● What the exercise asks: An exact copy of the entries is required, with every image omitted.

● Data supplied:
§

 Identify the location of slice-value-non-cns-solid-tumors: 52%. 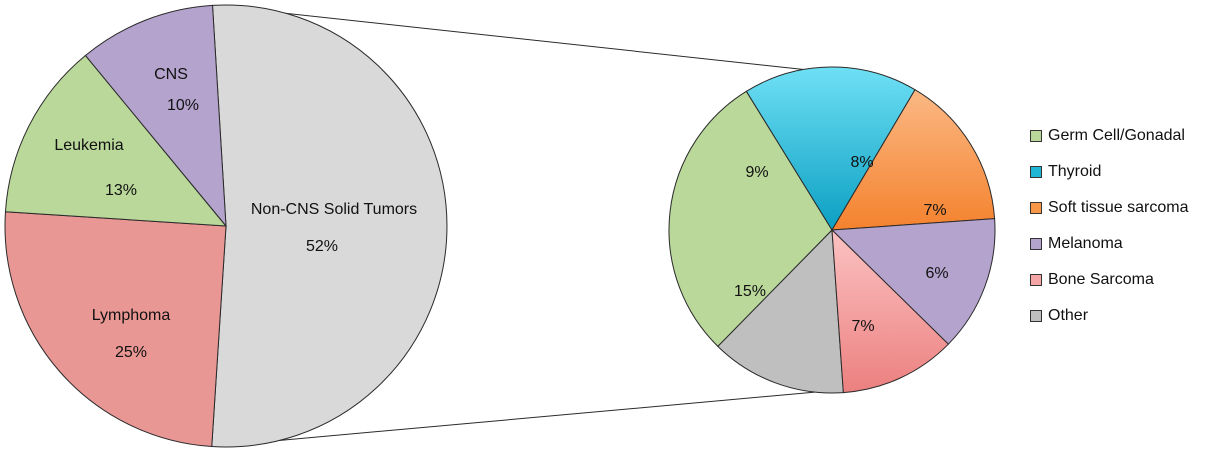
(322, 246).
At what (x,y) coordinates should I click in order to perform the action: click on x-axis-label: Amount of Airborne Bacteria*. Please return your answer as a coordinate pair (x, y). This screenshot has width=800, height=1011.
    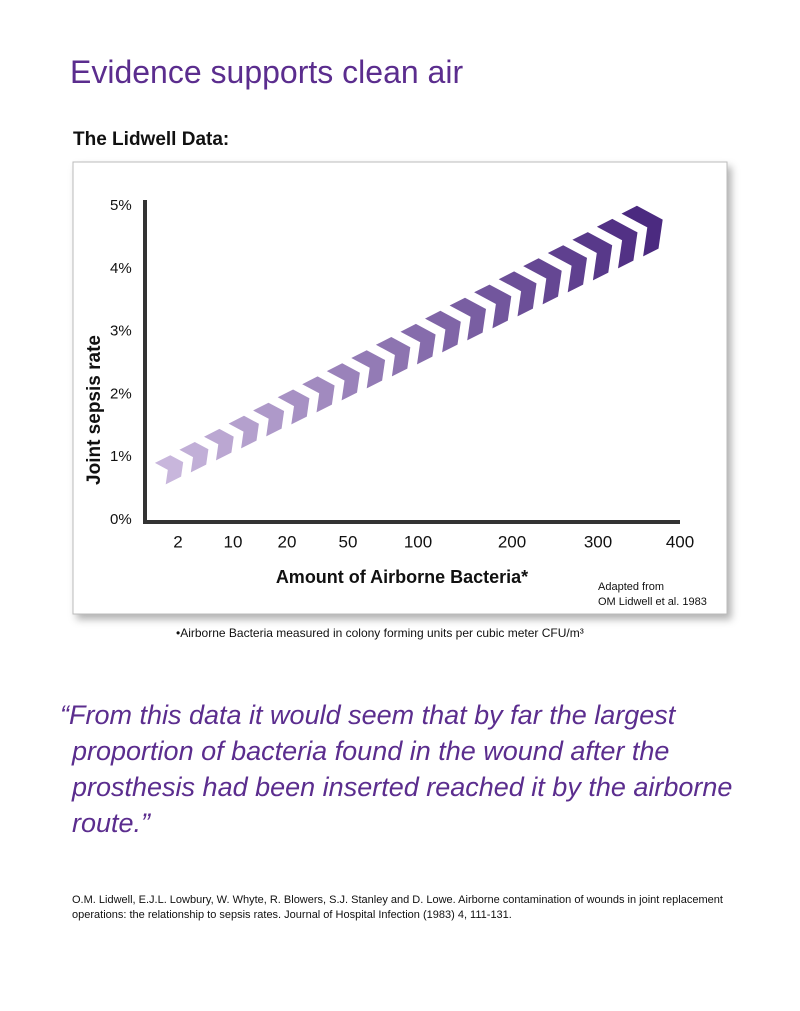
    Looking at the image, I should click on (402, 577).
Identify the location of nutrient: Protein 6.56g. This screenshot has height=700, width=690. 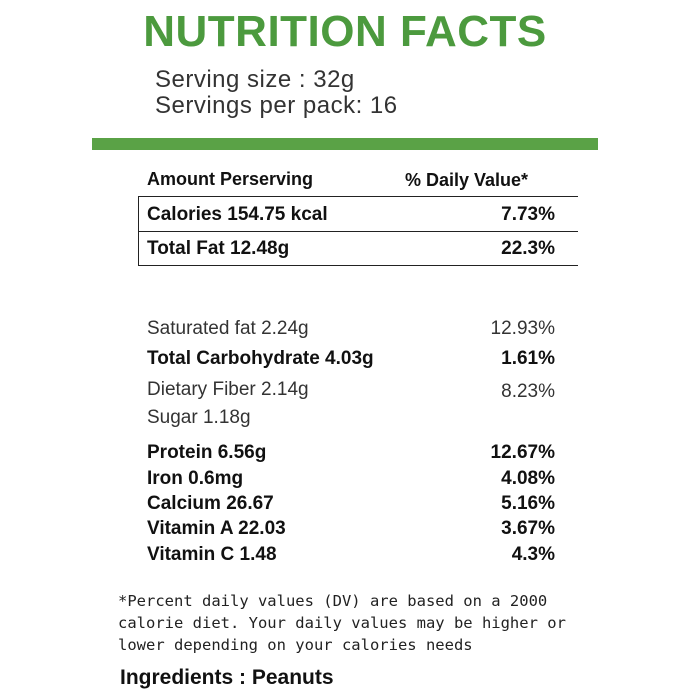
(207, 452).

§

● Expected answer:
 Identify the location of slice-value-non-cns-solid-tumors: 52%. 
(322, 246).
At what (x,y) coordinates should I click in order to perform the action: click on x-axis-label: Amount of Airborne Bacteria*. Please return your answer as a coordinate pair (x, y). This screenshot has width=800, height=1011.
    Looking at the image, I should click on (402, 577).
Identify the location of nutrient: Protein 6.56g. This screenshot has height=700, width=690. 
(207, 452).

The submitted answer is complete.